E-Groups restructuration

Goal: reduce the number of people that have root access on the boxes, and separate roles from eos-admins

The proposal is to have 3 e-groups:

eos-(servicemanagers|operations|root): root access to nodes, owner of machines, LanDB
eos-tickets: Base SNOW team feeding eos-snow-3rdline
eos-admins: Communications, discussions (also external people involved)

GIT workflow evolution proposal

The idea is to prevent the following spaghetti-like git history that is very hard to follow, difficult to "merge", error prone and time consuming on top of that.

Desired:

Why

Having a clean history is important in order to understand what happened and what changed in a repo. Fixing merge problems and conflicts is very time consuming (it took me ~2 hours to fix the first spaghetti plate)

How:

=> Mimicking the AI workflow

Stop pushing on master (except for emergency changes)

Use feature branches for new features, then open a merge request for QA
Merge request from feature branch to QA
Merge request from QA to Master (with X approvals).
- Allows for code review, advices and improvements

Additional resources:

http://kensheedlo.com/essays/why-you-should-use-a-rebase-workflow/

https://randyfay.com/content/rebase-workflow-git

Retirement: Several EOSPPS (and some "gateway") machines need to go until mid-November. Need to get some (12?) non-diskserver 10Gb physical machines as gateways (FTP, SMB), under discussion with Bernd, with dedicated uplink.

● CERNBOX and EOSUSER

"Marek" incident : incrementally copied logfile, needs update, compact = schedule for in 2 weeks? (good, get several bugfixes).

● FUSE and client versions

v4.1.30 is in qa, production on Monday: CRM-2426

If OK, this version should go to desktops (tickets or "magic" KOJI tag?)

● Citrine rollout

EOSALICE

Upgraded yesterday to 4.1.30 (almost) in time.

Uncovered some issues, fixed in master:

EOS-2016: FST crashes when removing ghost entries
EOS-2017: MGM crash on FSCK

EOSLHCB is already running 4.1.30, EOSPUBLIC will likely be updated to the next 4.1.31 once released.

Further planning: 4.1.31 is getting serious "testing", timeframe for updating EOSATLAS (affected by imbalance between Meyrin/Wigner) and EOSCMS is January.
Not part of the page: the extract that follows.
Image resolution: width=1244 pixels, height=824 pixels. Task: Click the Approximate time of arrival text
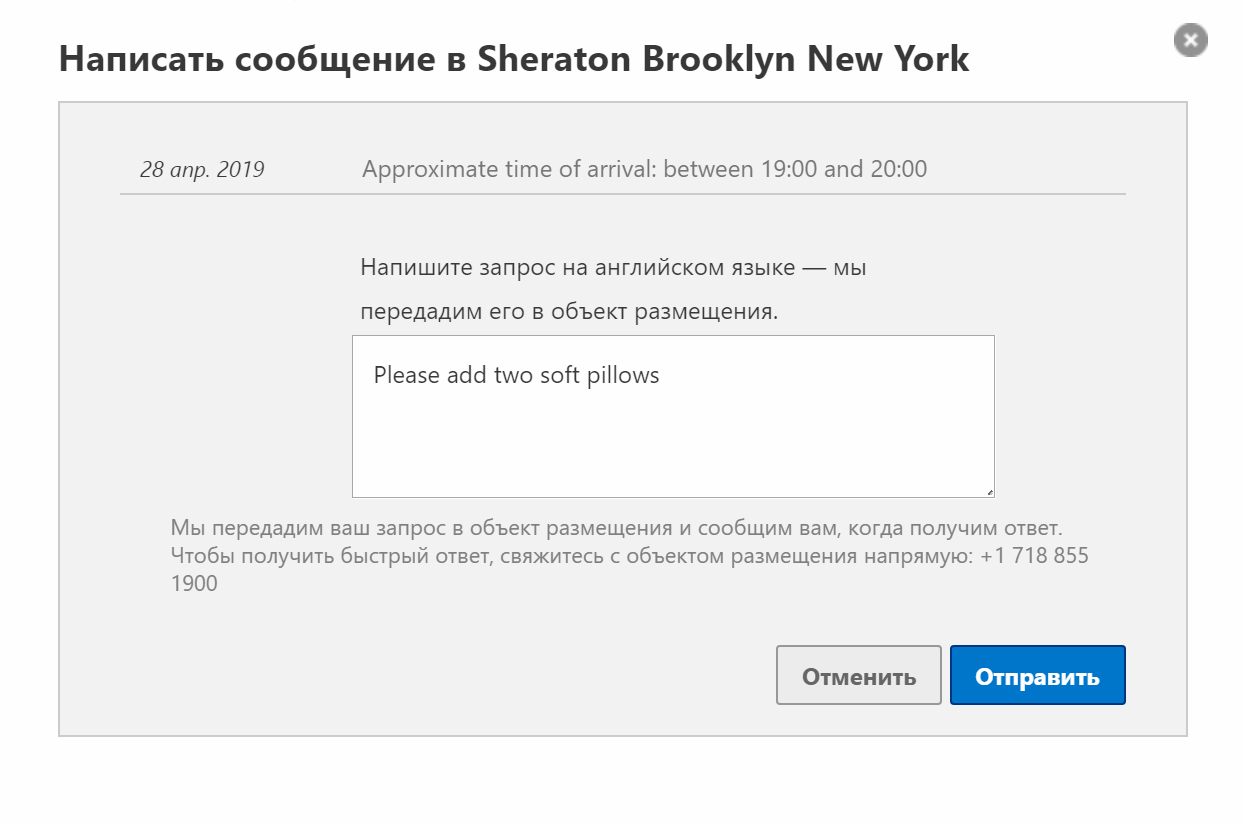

EOSUSER still unclear, needs more testing (EOSBACKUP will go first, then get the new namespace; EOSUAT being set up to test for EOSUSER).

One "big memory" headnode has gone missing - have 2 (with spinning disk) that can get recycled,but would like bigmem+SSD for EOSALICE.

● SWAN

EOSUSER is still using the per-machine Kerberos principal (until next restart), SWAN dropped them (now back)

● nextgen FUSE

- incorporate local cache cleaner

- enable global byte-range locks

- enable global fsync coordination (open delayed until any client finished his fsync)

- add max file-size support returning EFBIG

- adding rudimentary quota honoring on client side

Progressing as planned.

Server-side is assumed to be ready on Monday (Luca would like pre-/post tags ..)

CDo we set up some "experimental" area on some instance (on EOSUAT?)

"eosfusebind": need to keep compat, even if no longer needed.

● Samba

Samba update this morning (tons of RPMs from 7.4 distrosync) left this in inconsistent state, OK after restart (also affected SWAN).

Webcast uses this, and had "VIP" HR webcast shortly afterwards = ticket. SMB service status needs to be sorted out (Massimo?), also need to add (more) monitoring.